The documentation for SciPy's stats module describes the following method for finding the p-value from a two-sided (one-sample) t-test:
We can use the t-test to test whether the mean of our sample differs in a statistically significant way from the theoretical expectation.
>>> print 't-statistic = %6.3f pvalue = %6.4f' % stats.ttest_1samp(x, m) t-statistic = 0.391 pvalue = 0.6955`
The pvalue is 0.7, this means that with an alpha error of, for example, 10%, we cannot reject the hypothesis that the sample mean is equal to zero, the expectation of the standard t-distribution.
As an exercise, we can calculate our ttest also directly without using the provided function, which should give us the same answer, and so it does:
>>> tt = (sm-m)/np.sqrt(sv/float(n)) # t-statistic for mean >>> pval = stats.t.sf(np.abs(tt), n-1)*2 # two-sided pvalue = Prob(abs(t)>tt) >>> print 't-statistic = %6.3f pvalue = %6.4f' % (tt, pval) t-statistic = 0.391 pvalue = 0.6955
If look carefully, you'll notice the authors use stats.t.sf()

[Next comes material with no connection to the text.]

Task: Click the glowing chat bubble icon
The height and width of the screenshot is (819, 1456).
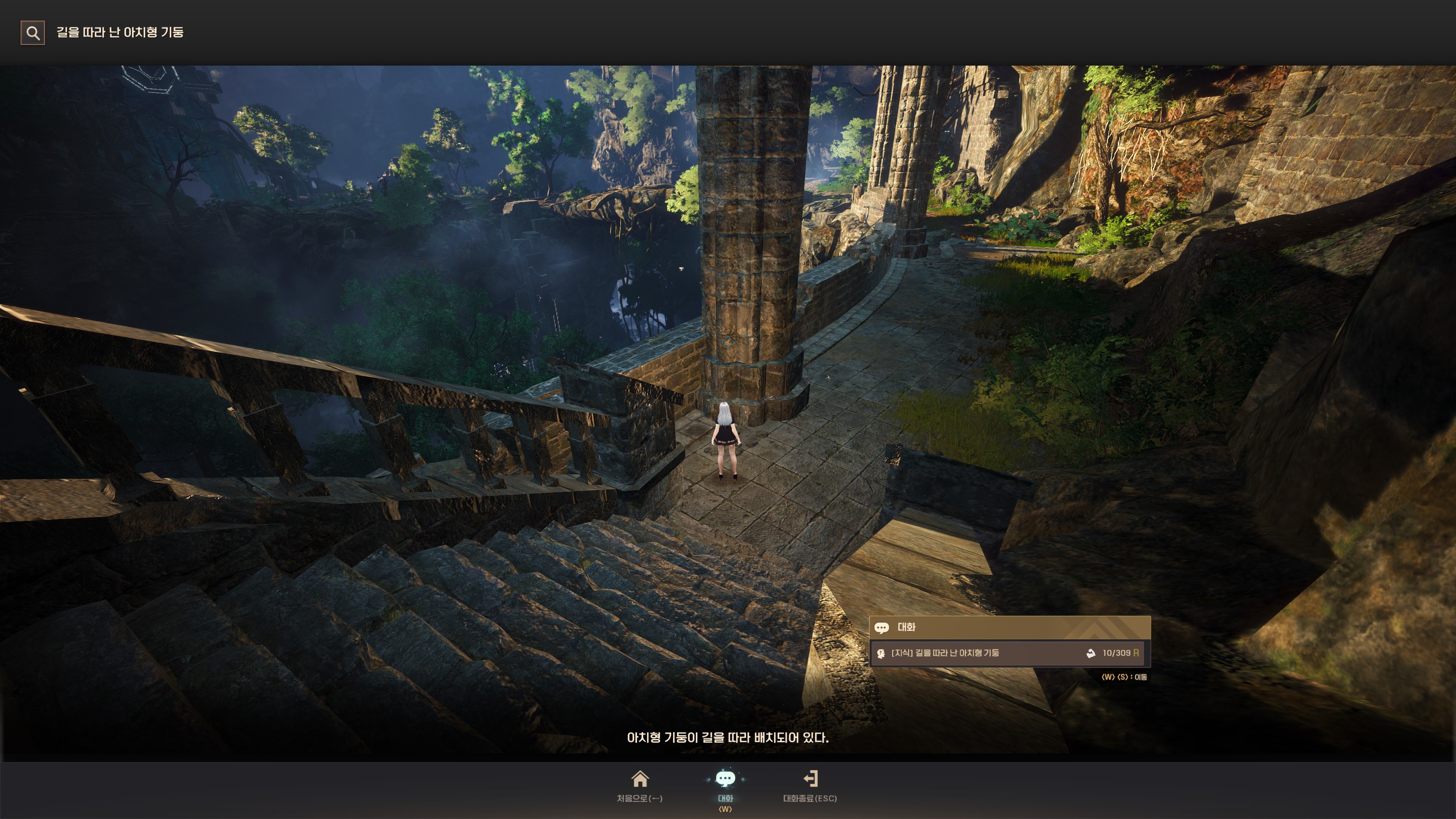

, the survival function (1-CDF), to calculate the p-value.
Why not just use the regular CDF? Is there a particular reason the survival function was used? This seems obtuse.
Best Answer
I am assuming you're not asking "why calculate this quantity" (which is a question about the definition of a p-value) but rather "why calculate the quantity as $2S(|t|)$ when you could calculate it from $2(1-F|t|)$?".
The answer is mostly a matter of numerical accuracy. For large $x$, $S(x)$ can be computed to high accuracy and then doubled, while the corresponding $F$ is very close to $1$, leading to catastrophic cancellation when computing $1-F$.